Hücrelerin makineler ile olan güç birliği
“Makineler işimizi mi çalacak?”, yine çok güldüğüm cümlelerden biri. Makineler hayatımızın bir parçası evet. Telefonumuz, bilgisayarımız yanımızda olmadan uyuyamaz hâle geldik. Fakat kullandığımız ve burada elimden geldiğince yalın bir şekilde aktarmaya çalıştığım dijital teknolojilerin, dashboard’ların yardımı ile artık potansiyel müşterilerimize daha rahat erişir ve hatta onlara özel reklamlar gösterir olduk. “Machine learning” dediğimiz, teknolojilerin yapay zekâları sayesinde işimiz kolaylaşmış olsa da, insan faktörünü asla bir kenara koyamayız.
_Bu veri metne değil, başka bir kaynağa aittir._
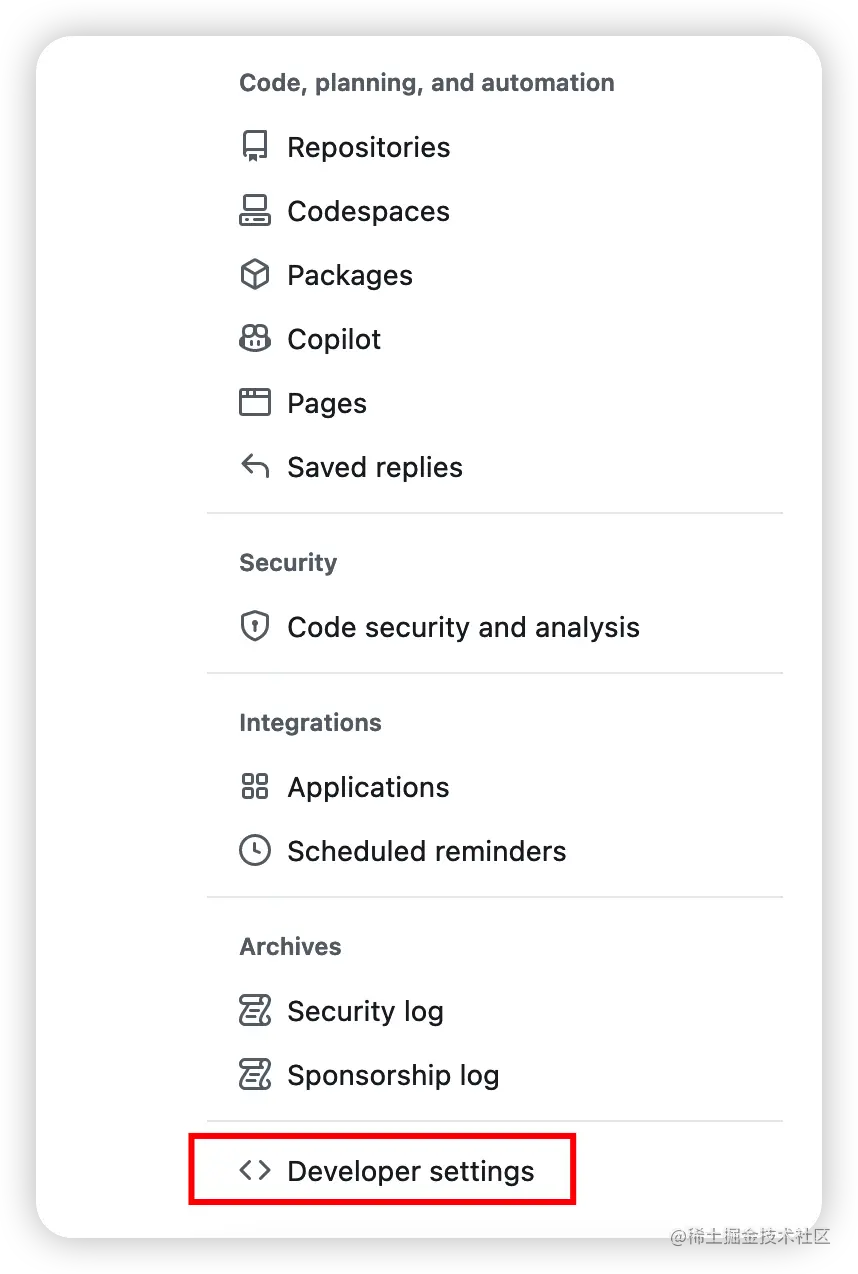Click the Applications grid icon
This screenshot has width=858, height=1274.
click(255, 787)
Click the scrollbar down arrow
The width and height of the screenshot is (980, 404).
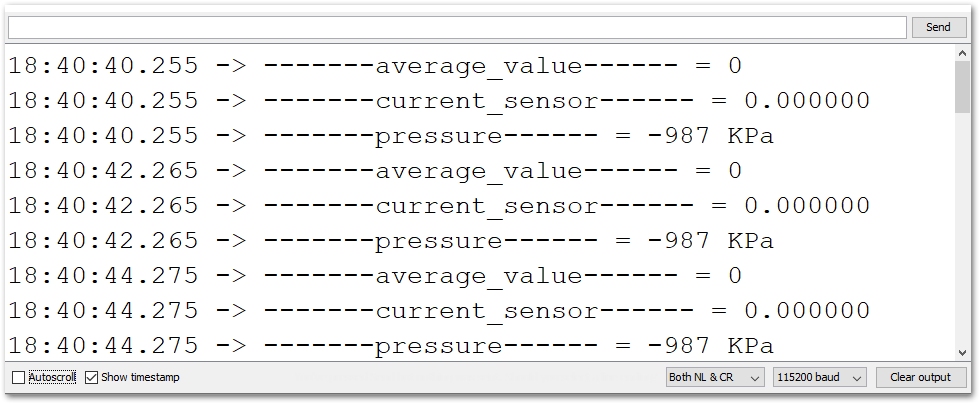tap(962, 353)
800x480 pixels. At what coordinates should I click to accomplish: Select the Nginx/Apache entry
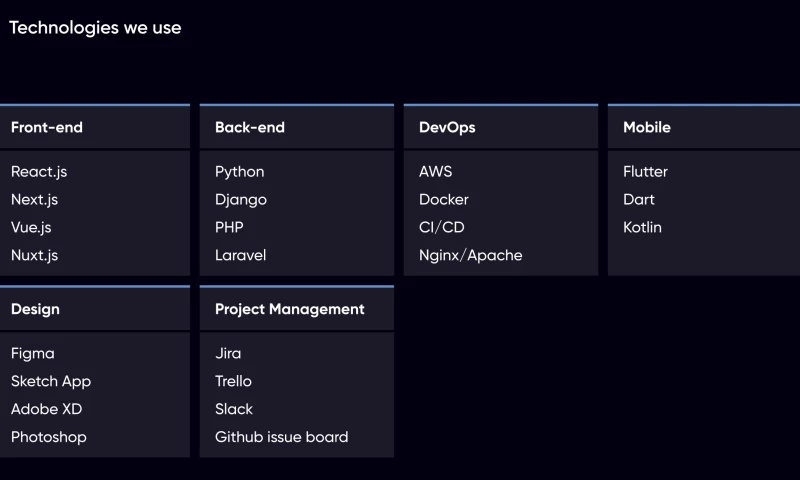[471, 256]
Bu yapay zekâların belli bir zamanda öğrenim süreçleri oluşuyor ve “data”larımızı toplayabiliyoruz. Fakat bu dataların ne olduğunu, elde ettiğimiz değeri nasıl kullanacağımızı da insanlar belirliyor. Onların, tabiri caizse “titiz işçiliği” sayesinde de markalarımızı ileriye taşıyabiliyoruz. Makineler ve teknolojiler hayatımızda olmaya devam edecek ama insanlar da öyle.